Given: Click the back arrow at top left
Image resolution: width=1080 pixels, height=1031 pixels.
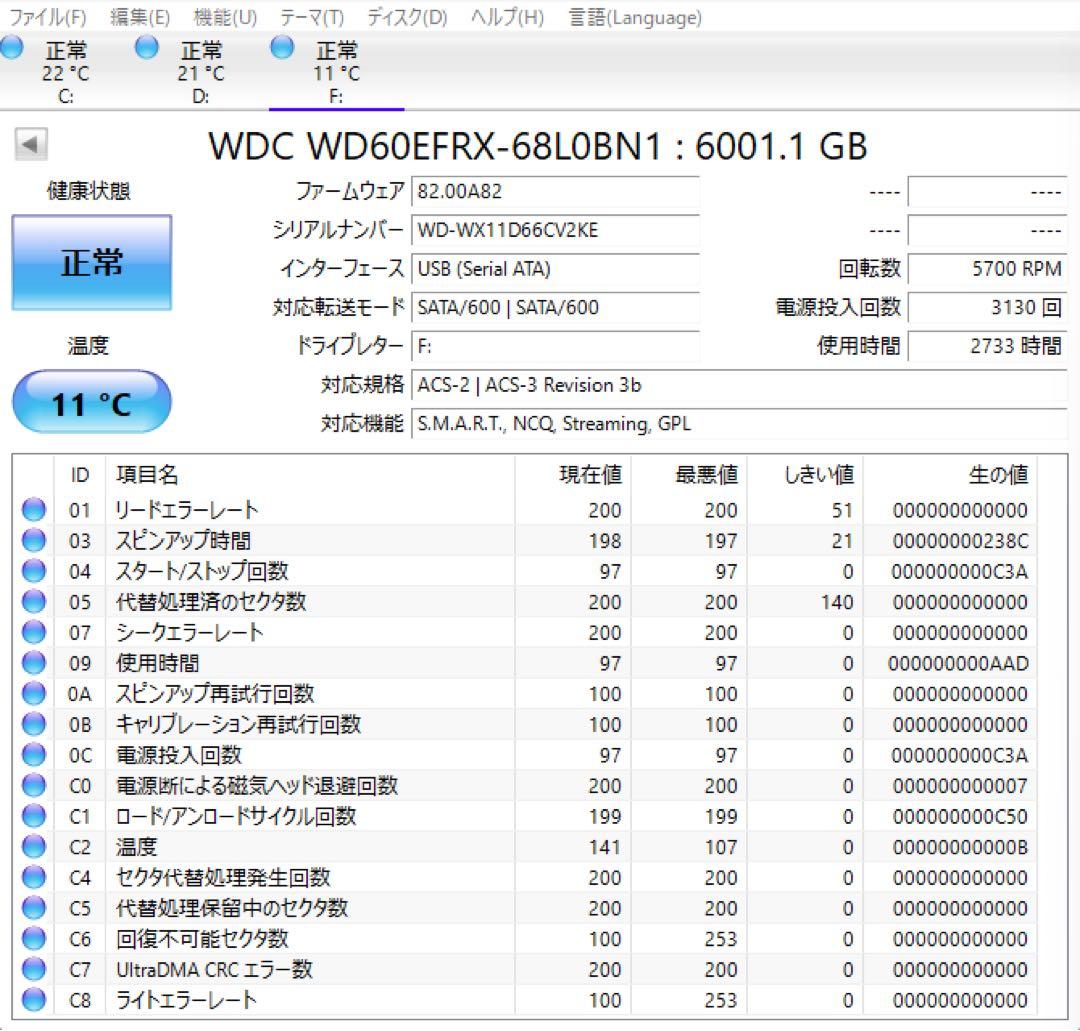Looking at the screenshot, I should pos(33,144).
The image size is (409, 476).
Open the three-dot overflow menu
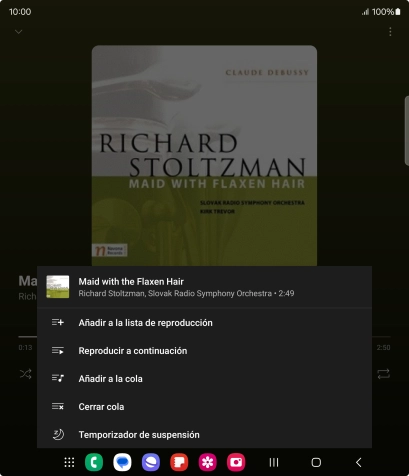point(390,32)
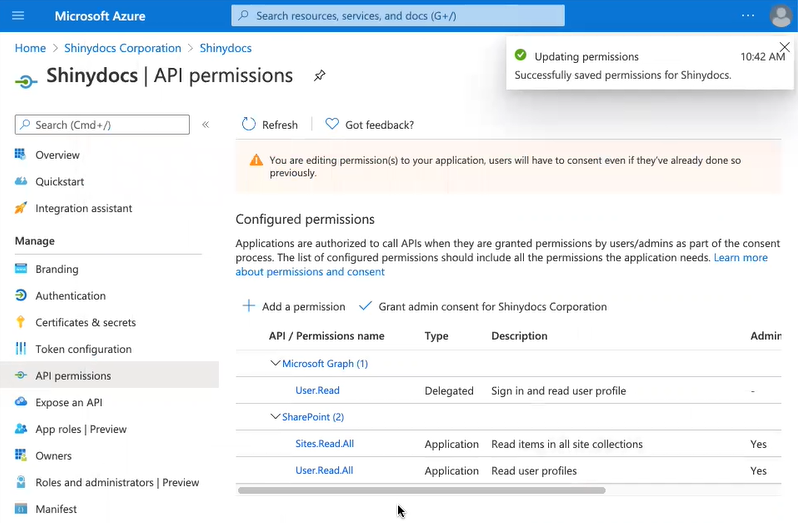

# Exercise requirements:
When copying the entries above, keep each word as it is and exclude any image.

# Answer section:
Given: Click the back arrow at top left
Image resolution: width=1080 pixels, height=1031 pixels.
Looking at the screenshot, I should pos(33,144).
The image size is (409, 476).
Open the three-dot overflow menu
point(390,32)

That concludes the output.